Nadie habló. Nadie se movió. Todos los ojos estaban clavados en el Lord Comandante y en el corpulento explorador patizambo, que se miraban desde extremos opuestos de la mesa. A Sam le pareció que Karl fue el primero en apartar la vista y estaba a punto de sentarse, aunque de mala gana... cuando Craster se levantó con el hacha en la mano. El hacha grande de acero negro que Mormont le había entregado como obsequio para su anfitrión.

—No —rugió—. No te sentarás. Nadie que me llame tacaño duerme bajo mi techo ni come de mi mesa. Fuera de aquí, tullido. Y tú, y tú, y tú. —Señaló con el hacha al Daga, a Garth y al otro Garth—. Fuera todos a dormir al frío, con las barrigas vacías, o si no...

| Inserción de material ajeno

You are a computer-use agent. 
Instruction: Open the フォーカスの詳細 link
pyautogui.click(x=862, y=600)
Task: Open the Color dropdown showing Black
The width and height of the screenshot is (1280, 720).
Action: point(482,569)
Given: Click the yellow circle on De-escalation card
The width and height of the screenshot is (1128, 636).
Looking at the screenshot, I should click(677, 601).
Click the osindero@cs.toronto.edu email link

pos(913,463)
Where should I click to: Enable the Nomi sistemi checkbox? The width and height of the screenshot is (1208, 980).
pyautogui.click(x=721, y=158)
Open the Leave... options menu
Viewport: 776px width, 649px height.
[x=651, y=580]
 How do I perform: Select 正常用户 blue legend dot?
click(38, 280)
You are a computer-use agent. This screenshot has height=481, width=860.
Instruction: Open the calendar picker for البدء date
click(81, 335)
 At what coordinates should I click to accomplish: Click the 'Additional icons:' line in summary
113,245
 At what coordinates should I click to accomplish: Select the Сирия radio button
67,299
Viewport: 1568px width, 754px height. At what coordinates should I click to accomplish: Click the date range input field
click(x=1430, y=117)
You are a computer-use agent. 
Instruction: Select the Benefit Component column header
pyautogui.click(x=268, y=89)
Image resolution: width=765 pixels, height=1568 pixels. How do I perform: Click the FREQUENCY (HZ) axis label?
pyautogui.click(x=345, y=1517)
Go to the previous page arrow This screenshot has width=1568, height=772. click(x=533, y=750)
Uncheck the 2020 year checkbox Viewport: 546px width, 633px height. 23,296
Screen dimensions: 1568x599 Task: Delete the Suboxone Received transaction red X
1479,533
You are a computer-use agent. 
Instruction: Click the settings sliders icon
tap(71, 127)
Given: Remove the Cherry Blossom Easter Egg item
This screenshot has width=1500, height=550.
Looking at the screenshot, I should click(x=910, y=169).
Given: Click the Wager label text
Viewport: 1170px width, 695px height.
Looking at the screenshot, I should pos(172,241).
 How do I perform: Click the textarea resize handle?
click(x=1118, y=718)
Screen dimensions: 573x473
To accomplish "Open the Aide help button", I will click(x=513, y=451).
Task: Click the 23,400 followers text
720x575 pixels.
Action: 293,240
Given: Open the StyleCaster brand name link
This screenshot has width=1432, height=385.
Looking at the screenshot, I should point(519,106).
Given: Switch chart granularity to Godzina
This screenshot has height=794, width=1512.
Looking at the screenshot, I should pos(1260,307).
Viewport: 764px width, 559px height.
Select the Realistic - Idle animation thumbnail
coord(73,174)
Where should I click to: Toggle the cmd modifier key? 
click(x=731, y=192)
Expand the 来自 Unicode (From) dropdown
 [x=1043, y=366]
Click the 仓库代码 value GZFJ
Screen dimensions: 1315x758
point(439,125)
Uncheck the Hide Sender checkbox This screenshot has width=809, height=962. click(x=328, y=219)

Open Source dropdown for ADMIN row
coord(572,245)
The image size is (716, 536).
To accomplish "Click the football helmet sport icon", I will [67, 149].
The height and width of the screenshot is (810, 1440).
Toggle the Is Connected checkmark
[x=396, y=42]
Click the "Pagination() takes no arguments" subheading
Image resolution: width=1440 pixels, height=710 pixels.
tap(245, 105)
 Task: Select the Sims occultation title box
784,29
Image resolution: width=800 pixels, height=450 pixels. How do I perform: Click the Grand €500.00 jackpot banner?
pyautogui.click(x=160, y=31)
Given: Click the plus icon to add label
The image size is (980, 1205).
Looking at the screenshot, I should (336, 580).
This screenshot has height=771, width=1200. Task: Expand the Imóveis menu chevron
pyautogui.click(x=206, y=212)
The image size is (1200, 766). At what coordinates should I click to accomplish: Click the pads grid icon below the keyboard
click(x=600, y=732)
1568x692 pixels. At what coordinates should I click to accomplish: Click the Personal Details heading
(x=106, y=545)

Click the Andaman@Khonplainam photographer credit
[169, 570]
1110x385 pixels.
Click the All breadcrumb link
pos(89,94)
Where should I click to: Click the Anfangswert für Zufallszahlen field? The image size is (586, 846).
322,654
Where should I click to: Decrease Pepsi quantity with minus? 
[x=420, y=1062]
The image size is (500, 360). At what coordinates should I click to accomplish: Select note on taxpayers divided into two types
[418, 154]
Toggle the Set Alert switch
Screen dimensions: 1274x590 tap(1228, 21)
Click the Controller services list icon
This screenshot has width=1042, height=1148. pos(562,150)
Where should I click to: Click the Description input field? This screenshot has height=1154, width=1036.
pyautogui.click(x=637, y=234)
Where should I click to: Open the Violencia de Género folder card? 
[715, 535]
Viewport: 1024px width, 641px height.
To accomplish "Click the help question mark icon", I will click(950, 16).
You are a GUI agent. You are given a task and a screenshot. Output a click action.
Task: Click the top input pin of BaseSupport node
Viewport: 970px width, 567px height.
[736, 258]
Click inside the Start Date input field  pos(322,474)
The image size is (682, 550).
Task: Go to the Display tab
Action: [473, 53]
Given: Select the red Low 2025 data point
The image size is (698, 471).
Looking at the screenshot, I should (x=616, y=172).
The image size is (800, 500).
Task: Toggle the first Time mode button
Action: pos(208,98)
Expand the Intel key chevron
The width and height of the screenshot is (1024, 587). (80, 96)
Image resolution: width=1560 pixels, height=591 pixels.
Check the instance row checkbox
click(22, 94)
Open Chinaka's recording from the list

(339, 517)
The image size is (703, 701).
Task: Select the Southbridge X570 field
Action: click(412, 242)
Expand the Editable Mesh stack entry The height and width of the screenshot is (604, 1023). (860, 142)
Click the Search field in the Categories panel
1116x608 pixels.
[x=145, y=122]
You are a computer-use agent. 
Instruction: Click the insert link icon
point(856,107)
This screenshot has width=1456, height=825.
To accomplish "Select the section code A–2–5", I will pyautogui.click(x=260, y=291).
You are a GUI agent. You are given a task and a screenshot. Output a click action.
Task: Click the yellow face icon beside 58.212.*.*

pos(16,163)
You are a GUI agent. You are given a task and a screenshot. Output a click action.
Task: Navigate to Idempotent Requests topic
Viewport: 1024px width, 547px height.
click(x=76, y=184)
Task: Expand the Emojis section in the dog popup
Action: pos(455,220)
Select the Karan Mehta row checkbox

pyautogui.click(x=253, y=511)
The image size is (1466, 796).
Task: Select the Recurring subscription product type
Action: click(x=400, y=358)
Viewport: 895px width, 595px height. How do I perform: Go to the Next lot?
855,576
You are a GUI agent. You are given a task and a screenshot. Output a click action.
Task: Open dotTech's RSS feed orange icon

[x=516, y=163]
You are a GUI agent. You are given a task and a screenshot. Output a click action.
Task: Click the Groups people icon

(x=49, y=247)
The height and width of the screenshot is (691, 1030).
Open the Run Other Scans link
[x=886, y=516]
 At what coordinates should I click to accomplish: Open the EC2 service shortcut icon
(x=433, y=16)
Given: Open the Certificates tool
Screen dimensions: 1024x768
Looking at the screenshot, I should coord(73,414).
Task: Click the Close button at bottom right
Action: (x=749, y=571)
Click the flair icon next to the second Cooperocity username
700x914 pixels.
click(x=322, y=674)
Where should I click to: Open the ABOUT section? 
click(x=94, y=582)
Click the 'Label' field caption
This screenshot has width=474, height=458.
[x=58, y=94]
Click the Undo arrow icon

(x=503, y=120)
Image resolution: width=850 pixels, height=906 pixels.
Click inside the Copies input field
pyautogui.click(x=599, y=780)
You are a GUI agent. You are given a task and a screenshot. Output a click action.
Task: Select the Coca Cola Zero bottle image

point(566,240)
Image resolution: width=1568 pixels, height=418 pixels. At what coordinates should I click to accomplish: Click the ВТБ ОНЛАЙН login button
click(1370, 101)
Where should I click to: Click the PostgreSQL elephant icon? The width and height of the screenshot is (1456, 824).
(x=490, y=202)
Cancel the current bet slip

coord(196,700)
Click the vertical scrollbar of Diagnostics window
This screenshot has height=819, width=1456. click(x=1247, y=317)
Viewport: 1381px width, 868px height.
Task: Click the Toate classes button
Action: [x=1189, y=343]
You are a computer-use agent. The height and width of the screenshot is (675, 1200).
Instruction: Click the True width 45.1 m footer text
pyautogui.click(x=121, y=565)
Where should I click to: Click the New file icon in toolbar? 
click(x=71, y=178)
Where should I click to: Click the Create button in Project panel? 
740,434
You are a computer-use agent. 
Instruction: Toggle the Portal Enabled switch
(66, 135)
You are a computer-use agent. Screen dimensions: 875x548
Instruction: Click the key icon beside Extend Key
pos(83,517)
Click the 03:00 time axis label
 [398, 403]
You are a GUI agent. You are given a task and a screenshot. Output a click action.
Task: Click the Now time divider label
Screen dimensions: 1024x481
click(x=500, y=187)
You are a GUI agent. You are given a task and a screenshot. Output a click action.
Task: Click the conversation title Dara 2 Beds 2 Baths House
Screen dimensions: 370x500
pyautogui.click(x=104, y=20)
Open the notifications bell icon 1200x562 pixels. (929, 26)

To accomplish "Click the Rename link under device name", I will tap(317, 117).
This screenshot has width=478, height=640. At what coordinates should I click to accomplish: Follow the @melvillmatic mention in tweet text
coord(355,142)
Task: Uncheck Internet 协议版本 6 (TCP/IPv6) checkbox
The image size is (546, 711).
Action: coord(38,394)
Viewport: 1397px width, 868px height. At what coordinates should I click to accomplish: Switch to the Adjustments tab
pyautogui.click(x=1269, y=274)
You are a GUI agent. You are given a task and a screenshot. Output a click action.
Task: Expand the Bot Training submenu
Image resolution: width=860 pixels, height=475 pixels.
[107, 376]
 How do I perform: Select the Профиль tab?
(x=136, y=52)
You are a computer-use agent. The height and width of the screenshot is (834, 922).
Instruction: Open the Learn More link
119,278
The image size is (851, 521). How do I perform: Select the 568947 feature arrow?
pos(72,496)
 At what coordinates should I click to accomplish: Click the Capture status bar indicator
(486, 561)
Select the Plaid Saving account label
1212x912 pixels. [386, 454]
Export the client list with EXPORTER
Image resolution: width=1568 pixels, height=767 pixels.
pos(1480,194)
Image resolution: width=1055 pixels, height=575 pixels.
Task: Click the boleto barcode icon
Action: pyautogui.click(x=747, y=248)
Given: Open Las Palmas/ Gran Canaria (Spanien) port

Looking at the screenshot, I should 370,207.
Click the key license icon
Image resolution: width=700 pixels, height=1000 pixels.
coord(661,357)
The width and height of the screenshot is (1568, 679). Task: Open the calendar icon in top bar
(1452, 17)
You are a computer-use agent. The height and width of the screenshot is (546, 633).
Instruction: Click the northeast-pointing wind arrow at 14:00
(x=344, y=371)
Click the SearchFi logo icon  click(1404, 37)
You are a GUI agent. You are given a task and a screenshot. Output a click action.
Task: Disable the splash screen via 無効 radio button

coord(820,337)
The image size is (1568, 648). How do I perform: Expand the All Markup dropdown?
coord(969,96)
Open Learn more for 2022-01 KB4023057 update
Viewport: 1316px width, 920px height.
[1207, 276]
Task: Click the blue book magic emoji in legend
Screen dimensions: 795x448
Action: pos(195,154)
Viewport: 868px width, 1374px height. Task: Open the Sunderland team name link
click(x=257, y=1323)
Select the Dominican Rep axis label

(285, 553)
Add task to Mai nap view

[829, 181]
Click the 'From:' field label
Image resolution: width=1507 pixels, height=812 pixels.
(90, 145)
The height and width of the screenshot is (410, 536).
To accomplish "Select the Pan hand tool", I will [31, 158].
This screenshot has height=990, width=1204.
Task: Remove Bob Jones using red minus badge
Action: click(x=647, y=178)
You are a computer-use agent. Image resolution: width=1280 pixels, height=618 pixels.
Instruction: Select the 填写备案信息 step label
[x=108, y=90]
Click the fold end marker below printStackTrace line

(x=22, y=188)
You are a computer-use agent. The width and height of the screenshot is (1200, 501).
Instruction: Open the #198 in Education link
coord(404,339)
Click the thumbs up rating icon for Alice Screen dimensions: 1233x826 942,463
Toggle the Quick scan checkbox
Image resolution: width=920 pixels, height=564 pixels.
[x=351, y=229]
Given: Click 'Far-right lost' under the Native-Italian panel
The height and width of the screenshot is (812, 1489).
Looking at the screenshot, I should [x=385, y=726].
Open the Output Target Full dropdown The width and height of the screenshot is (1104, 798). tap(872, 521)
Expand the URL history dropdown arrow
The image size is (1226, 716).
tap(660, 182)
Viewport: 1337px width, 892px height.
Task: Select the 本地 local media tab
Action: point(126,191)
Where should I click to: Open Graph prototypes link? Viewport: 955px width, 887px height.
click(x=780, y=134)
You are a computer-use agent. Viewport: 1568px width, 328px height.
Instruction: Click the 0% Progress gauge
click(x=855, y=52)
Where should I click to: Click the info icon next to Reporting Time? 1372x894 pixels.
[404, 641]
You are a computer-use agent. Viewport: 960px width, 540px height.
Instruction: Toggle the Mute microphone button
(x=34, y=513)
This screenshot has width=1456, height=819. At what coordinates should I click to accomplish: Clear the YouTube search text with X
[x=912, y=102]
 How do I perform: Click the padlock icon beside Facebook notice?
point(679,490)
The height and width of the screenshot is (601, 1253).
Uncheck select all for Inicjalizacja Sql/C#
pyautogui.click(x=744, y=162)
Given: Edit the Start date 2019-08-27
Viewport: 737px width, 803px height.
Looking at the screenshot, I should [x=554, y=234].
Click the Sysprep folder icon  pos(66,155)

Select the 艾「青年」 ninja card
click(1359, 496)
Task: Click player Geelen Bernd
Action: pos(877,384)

—¡Bastardo de mierda! —oyó Sam maldecir a uno de los Garth, nunca llegó a saber cuál.

Craster barrió platos, carne y copas de vino de la mesa con el brazo izquierdo, mientras alzaba el hacha con el derecho.

—¿Quién se ha atrevido a llamarme bastardo? —rugió.

—Es lo que todo el mundo dice —respondió Karl.

Craster se movió más deprisa de lo que Sam habría creído posible, saltó por encima de la mesa hacha en mano. Una mujer gritó, Garth Greenaway y Oss el Huérfano sacaron los cuchillos, Karl tropezó y cayó sobre Ser Byam, que yacía herido en el suelo. En un momento dado, Craster se abalanzaba hacia él escupiendo maldiciones. Al momento siguiente lo que escupía era sangre. El Daga lo había agarrado por el pelo, le había tirado de la cabeza hacia atrás y le había abierto la garganta de oreja a oreja de un tajo. Luego le dio un empujón, y el salvaje cayó hacia delante de bruces sobre Ser Byam. Byam gritó de dolor mientras Craster se ahogaba en su propia sangre y el hacha se le caía de la mano. Dos de las esposas de Craster aullaban, una tercera gritaba maldiciones, una cuarta se lanzó sobre Donnel el Suave e intentó sacarle los ojos... Él la derribó de un golpe. El Lord Comandante se irguió junto al cadáver de Craster, con el rostro contraído por la ira.